After early training sessions in January and months of working to get naloxone kits, IU Police Department has received shipments of naloxone for all IU campuses this week.
IUPD worked with the attorney general’s office and the Indiana Naloxone Project to get naloxone distributed to IUPD.
Naloxone allows officers to help save the lives of people who overdose on opioids, IUPD Lt. David Rhodes said.
“When someone goes down from an opioid overdose, they’ll stop breathing,” Rhodes said. “When you administer the naloxone, it can replace the inhibitors that made that happen and get the person breathing again.”
Officers received initial training in January and will be more thoroughly trained to use naloxone in the next week, Rhodes said.
After training, a naloxone kit will be kept in each automated external defibrillator kit in patrol cars for officers to use.

* _Task requirements_
1. In the naloxone article, swap "shipments" for "deliveries" and write out everything from "After early training" down to "campuses this week.".
2. Answer these questions using the naloxone article:
(a) Which two groups did IUPD work with to get naloxone distributed to it?
(b) In which month did officers receive initial training?
(c) Where in patrol cars will a naloxone kit be kept after training?
The material that follows is not needed for anything asked here.

* _Supplied data_
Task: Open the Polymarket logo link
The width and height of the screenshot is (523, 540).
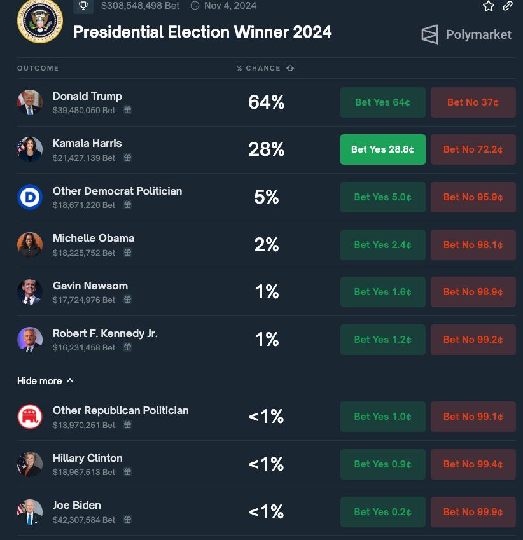Action: (x=466, y=34)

* _Outputs by task_
1.
After early training sessions in January and months of working to get naloxone kits, IU Police Department has received deliveries of naloxone for all IU campuses this week.

2.
(a) The attorney general's office and the Indiana Naloxone Project.
(b) January.
(c) In each automated external defibrillator kit.